That old rhyme “step on a crack, break your mother’s back” might actually come true at a cracked sidewalk near a Co-op City school.
Local residents have complained for years about serious cracks in need of repair in a wide driveway leading into a school yard at P.S. 160 along the Hutchinson River Parkway.
They charge the city Department of Education has ignored their concerns.
Assemblyman Michael Benedetto held a press conference near the cracked sidewalk on Thursday, May 10 to address concerned residents and draw attention to the site.
“It’s been like this for too long,” said Josephine Acevedo, a concerned resident and member of the Handicapped Adults Association of Co-op City.

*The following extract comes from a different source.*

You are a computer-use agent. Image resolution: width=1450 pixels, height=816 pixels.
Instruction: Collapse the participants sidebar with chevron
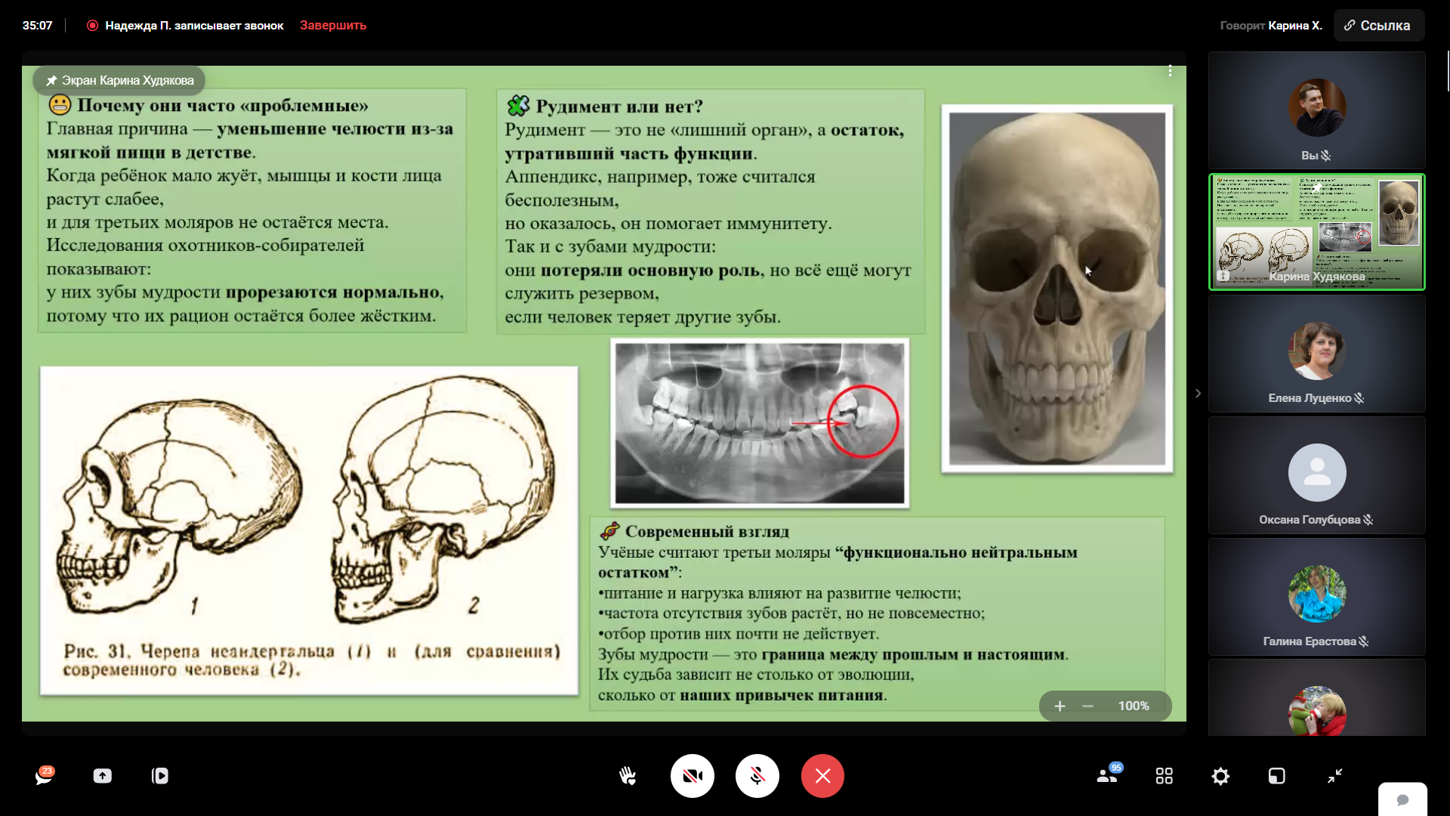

“It has not been fixed and it is very dangerous.,” she said. “You walk by here and you stumble. Somebody is going to really get hurt badly and we have a lot of seniors that use this sidewalk.”
Benedetto said he held the press conference because the protests to fix the sidewalk have seemingly fallen on deaf ears.
“After years and years of calling on this to be repaved, nothing has been done. We know for a fact authorities within the school have asked that this be taken care of, pleas from my office to the Department of Education have gone unanswered, and this is something that can not be tolerated.”
The assemblyman said P.S. 160 is home to a large physically challenged student population and Co-op City contains the largest senior citizen community, as well as the largest physically challenged population in New York City.
“They come walking by and rolling by everyday,” he said “This is open for all pedestrians to use. We also have a large senior citizen population residing here with many people using walkers or canes to assist themselves and they have to go over this bumpy area and subject themselves to this.”
Benedetto warned that the city may ultimately have to pay big bucks if the problem is not resolved.
“Pretty soon someone is going to fall and hurt themselves and that is serious enough,” he said. “But that is going to lead to lawsuits and the city is going to pay more money in law suits than if they would just fix the problem.”